WORK REQUEST: Transcribe the stretch of entries below from the line with "[Facebook] (9, 91)" through the line with "[button] (314, 42)", exactly and with both ends included; leave out all other lines.

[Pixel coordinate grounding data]

»»

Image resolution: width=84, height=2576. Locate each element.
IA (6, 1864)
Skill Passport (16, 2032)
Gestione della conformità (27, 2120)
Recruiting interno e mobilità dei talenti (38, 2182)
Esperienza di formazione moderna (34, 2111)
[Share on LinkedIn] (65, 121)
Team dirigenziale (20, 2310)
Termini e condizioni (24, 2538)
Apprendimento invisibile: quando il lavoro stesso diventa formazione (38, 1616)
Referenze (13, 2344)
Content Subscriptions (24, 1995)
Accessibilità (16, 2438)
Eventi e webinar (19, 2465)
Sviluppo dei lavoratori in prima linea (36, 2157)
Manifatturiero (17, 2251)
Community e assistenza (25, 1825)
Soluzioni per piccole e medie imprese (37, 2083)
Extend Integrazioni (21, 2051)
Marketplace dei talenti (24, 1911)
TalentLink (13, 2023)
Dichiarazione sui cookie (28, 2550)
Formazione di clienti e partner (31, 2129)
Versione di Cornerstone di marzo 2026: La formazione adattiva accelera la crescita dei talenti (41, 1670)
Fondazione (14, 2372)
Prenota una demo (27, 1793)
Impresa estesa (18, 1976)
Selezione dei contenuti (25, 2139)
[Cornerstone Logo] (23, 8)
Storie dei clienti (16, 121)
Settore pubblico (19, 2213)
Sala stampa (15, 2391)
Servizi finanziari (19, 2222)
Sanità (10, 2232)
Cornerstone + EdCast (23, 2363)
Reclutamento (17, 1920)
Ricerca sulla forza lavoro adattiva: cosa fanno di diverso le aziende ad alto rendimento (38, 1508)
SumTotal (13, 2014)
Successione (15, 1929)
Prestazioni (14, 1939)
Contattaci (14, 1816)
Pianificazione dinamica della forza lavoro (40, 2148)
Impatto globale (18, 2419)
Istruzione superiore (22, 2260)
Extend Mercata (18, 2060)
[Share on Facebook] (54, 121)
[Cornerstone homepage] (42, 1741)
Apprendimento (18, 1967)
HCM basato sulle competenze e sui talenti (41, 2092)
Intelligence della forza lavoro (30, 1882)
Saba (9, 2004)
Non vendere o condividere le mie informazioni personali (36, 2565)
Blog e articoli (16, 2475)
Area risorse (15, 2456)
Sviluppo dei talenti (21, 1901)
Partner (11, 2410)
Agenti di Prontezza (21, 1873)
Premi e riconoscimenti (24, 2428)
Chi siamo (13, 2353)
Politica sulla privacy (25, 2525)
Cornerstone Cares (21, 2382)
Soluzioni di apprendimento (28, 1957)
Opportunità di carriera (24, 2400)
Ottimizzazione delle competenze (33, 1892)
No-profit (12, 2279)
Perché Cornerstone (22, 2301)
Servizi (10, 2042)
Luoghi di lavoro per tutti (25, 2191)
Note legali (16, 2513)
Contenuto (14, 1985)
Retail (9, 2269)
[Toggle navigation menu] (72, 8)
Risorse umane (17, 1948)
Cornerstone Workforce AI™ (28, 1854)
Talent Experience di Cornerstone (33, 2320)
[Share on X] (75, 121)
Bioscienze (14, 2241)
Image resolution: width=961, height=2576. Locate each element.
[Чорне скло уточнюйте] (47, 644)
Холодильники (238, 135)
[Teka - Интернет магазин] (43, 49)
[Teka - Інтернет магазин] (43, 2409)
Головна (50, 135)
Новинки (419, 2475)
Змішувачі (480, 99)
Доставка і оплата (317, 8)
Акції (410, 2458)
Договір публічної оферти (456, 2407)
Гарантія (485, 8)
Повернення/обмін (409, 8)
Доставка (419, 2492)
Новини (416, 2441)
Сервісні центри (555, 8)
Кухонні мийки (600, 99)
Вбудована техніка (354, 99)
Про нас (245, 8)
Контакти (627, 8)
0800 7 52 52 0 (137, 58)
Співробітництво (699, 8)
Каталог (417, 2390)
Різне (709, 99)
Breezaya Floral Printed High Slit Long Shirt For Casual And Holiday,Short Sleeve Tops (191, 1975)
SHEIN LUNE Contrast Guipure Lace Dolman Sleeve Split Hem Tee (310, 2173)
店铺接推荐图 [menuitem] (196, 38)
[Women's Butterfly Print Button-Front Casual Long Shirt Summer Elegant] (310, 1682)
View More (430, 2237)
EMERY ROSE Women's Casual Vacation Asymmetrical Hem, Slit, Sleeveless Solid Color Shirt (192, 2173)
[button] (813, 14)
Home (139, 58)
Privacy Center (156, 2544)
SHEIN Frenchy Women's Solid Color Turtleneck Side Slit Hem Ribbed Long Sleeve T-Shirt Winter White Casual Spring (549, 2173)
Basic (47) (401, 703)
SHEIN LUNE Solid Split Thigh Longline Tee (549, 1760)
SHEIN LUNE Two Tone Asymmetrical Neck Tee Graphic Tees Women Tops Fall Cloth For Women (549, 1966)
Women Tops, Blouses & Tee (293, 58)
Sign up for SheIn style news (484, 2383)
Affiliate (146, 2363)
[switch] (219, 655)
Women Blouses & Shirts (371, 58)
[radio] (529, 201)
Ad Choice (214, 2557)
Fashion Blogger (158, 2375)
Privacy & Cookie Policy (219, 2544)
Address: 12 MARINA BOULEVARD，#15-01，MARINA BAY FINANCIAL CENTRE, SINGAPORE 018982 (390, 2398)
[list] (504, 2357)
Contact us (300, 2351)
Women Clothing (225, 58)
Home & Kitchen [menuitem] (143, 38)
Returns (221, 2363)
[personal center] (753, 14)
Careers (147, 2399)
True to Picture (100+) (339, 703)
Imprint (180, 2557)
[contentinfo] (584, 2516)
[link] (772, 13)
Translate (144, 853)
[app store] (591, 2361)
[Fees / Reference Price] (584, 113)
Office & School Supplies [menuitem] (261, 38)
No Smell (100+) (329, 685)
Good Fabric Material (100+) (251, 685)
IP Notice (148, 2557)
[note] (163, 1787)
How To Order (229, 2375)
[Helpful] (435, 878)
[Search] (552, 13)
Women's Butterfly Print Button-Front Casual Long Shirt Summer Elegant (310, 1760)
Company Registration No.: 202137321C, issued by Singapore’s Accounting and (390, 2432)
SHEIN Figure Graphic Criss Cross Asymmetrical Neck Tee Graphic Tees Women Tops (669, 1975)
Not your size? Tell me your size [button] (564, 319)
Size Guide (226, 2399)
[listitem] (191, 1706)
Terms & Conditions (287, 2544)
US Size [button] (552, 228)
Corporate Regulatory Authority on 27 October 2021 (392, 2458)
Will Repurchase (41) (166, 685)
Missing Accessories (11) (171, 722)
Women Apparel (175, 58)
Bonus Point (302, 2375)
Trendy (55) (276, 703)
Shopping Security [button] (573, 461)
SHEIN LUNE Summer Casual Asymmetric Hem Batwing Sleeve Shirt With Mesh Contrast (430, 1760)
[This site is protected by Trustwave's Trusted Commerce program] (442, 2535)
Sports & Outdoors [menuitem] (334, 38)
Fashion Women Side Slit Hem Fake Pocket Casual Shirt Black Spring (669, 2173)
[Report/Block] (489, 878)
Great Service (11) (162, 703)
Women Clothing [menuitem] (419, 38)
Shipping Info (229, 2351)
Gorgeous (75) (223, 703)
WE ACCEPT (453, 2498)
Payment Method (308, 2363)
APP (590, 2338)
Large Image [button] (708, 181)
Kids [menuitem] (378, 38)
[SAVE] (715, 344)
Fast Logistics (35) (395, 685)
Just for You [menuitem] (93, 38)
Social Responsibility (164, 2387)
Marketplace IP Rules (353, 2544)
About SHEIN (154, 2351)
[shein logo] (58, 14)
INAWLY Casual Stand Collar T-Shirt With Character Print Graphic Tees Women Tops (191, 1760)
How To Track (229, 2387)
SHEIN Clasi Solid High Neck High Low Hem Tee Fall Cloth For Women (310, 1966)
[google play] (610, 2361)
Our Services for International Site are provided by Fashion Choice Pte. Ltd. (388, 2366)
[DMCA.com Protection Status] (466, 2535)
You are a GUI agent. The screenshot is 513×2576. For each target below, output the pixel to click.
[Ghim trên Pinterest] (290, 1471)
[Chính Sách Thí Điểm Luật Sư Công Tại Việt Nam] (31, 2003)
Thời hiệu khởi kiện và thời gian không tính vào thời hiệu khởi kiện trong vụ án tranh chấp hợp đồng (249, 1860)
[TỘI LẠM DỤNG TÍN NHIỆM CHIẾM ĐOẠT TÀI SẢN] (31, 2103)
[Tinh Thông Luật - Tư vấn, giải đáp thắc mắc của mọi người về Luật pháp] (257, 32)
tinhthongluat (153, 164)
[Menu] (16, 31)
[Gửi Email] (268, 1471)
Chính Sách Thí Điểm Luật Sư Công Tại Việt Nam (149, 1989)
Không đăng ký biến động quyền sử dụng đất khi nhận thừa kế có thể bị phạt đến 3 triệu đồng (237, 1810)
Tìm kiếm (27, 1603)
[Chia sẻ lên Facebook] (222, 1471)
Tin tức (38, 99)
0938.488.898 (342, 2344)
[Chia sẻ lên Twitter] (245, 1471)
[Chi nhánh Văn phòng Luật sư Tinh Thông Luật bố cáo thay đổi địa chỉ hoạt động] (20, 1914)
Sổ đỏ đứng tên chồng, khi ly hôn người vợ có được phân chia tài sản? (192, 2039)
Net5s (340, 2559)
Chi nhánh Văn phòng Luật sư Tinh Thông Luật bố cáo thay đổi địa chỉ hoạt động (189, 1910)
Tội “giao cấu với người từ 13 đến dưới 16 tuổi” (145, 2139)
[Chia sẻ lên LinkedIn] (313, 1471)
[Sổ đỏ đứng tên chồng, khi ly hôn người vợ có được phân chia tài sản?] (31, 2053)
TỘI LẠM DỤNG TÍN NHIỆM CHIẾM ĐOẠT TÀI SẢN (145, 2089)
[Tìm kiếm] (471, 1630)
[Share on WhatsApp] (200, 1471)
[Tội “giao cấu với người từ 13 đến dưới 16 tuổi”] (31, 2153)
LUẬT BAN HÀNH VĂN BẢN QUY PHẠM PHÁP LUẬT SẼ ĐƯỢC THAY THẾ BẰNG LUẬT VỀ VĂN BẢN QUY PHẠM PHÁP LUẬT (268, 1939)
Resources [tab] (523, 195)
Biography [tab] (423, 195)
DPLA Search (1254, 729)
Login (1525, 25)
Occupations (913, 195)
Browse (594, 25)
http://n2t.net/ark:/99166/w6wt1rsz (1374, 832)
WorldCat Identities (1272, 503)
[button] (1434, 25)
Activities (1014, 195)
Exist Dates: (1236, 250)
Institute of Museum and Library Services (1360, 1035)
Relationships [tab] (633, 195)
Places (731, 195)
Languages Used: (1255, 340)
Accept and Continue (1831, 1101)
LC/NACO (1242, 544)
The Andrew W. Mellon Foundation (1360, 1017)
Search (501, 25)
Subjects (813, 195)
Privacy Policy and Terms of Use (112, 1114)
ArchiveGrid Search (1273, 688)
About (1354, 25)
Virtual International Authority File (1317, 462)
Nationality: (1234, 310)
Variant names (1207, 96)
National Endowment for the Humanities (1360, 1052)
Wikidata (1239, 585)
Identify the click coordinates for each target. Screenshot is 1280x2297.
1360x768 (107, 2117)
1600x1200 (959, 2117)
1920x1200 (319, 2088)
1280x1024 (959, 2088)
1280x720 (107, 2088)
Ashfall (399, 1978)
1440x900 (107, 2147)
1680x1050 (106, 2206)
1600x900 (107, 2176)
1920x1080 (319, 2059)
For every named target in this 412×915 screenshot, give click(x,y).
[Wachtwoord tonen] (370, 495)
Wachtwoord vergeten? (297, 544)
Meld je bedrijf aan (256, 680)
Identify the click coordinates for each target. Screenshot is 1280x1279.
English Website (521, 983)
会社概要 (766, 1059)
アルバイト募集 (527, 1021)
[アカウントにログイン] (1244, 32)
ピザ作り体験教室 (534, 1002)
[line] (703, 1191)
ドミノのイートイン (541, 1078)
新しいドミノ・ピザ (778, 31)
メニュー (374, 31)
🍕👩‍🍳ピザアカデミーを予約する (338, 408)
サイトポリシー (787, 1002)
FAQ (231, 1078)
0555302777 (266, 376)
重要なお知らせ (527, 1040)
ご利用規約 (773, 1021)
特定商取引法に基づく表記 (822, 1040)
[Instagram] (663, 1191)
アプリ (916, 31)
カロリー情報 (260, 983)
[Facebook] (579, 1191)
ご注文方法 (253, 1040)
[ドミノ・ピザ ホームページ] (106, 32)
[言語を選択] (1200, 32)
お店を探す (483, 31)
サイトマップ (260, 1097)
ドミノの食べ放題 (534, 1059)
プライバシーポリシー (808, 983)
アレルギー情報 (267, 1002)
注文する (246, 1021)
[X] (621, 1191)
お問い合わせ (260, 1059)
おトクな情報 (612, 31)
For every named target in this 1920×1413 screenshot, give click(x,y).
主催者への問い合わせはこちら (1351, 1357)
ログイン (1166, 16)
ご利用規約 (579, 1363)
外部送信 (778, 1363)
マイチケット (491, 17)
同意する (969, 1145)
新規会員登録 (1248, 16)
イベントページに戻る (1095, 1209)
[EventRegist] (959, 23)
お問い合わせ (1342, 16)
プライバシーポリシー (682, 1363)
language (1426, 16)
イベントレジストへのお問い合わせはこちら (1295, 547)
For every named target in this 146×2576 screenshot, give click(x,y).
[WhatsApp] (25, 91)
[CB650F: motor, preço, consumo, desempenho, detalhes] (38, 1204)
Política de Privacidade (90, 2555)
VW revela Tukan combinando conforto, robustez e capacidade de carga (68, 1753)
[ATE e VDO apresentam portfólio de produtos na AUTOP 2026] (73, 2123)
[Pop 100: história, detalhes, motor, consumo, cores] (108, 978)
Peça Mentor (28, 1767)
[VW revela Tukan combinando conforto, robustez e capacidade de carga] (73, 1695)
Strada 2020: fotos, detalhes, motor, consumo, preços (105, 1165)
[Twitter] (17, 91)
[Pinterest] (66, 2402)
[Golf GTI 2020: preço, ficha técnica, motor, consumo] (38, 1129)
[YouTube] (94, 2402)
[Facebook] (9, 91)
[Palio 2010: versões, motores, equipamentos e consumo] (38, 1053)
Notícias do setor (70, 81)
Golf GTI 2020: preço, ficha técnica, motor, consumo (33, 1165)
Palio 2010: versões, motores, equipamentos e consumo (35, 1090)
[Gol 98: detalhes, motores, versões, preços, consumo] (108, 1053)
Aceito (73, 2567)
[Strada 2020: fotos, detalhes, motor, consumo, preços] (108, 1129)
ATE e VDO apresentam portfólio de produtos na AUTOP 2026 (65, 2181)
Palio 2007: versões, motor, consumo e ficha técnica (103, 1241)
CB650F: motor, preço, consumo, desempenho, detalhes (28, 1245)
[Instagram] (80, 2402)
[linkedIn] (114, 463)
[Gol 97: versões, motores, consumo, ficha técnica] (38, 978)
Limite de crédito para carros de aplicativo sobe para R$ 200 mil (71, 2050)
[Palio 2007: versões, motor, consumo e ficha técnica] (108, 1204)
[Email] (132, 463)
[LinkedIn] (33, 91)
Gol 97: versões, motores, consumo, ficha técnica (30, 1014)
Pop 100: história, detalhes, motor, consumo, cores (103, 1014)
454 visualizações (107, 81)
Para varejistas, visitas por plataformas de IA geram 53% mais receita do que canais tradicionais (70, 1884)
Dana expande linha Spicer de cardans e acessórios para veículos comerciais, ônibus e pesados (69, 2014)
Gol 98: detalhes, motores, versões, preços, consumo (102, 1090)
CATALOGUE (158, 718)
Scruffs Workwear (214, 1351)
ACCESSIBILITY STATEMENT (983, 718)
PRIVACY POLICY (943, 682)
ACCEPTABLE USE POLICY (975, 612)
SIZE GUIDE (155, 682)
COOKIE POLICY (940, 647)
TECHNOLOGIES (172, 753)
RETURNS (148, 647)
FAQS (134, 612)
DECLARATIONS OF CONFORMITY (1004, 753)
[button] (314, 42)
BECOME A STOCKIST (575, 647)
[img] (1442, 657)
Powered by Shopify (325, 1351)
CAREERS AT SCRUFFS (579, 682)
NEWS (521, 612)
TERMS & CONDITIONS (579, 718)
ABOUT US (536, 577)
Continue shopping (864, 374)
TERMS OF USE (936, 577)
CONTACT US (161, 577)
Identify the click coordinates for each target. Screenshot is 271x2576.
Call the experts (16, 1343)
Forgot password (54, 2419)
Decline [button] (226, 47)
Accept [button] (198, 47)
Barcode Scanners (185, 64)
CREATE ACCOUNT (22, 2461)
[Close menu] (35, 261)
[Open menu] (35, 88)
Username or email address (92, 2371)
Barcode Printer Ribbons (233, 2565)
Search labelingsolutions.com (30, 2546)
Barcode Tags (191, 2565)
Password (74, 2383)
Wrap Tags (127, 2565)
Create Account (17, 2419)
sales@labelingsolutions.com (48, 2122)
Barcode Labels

««

TASK RESPONSE:
[Facebook] (9, 91)
[Palio 2010: versões, motores, equipamentos e consumo] (38, 1053)
Notícias do setor (70, 81)
Golf GTI 2020: preço, ficha técnica, motor, consumo (33, 1165)
Palio 2010: versões, motores, equipamentos e consumo (35, 1090)
[Gol 98: detalhes, motores, versões, preços, consumo] (108, 1053)
Aceito (73, 2567)
[Strada 2020: fotos, detalhes, motor, consumo, preços] (108, 1129)
ATE e VDO apresentam portfólio de produtos na AUTOP 2026 (65, 2181)
Palio 2007: versões, motor, consumo e ficha técnica (103, 1241)
CB650F: motor, preço, consumo, desempenho, detalhes (28, 1245)
[Instagram] (80, 2402)
[linkedIn] (114, 463)
[Gol 97: versões, motores, consumo, ficha técnica] (38, 978)
Limite de crédito para carros de aplicativo sobe para R$ 200 mil (71, 2050)
[Palio 2007: versões, motor, consumo e ficha técnica] (108, 1204)
[Email] (132, 463)
[LinkedIn] (33, 91)
Gol 97: versões, motores, consumo, ficha técnica (30, 1014)
Pop 100: história, detalhes, motor, consumo, cores (103, 1014)
454 visualizações (107, 81)
Para varejistas, visitas por plataformas de IA geram 53% mais receita do que canais tradicionais (70, 1884)
Dana expande linha Spicer de cardans e acessórios para veículos comerciais, ônibus e pesados (69, 2014)
Gol 98: detalhes, motores, versões, preços, consumo (102, 1090)
CATALOGUE (158, 718)
Scruffs Workwear (214, 1351)
ACCESSIBILITY STATEMENT (983, 718)
PRIVACY POLICY (943, 682)
ACCEPTABLE USE POLICY (975, 612)
SIZE GUIDE (155, 682)
COOKIE POLICY (940, 647)
TECHNOLOGIES (172, 753)
RETURNS (148, 647)
FAQS (134, 612)
DECLARATIONS OF CONFORMITY (1004, 753)
[button] (314, 42)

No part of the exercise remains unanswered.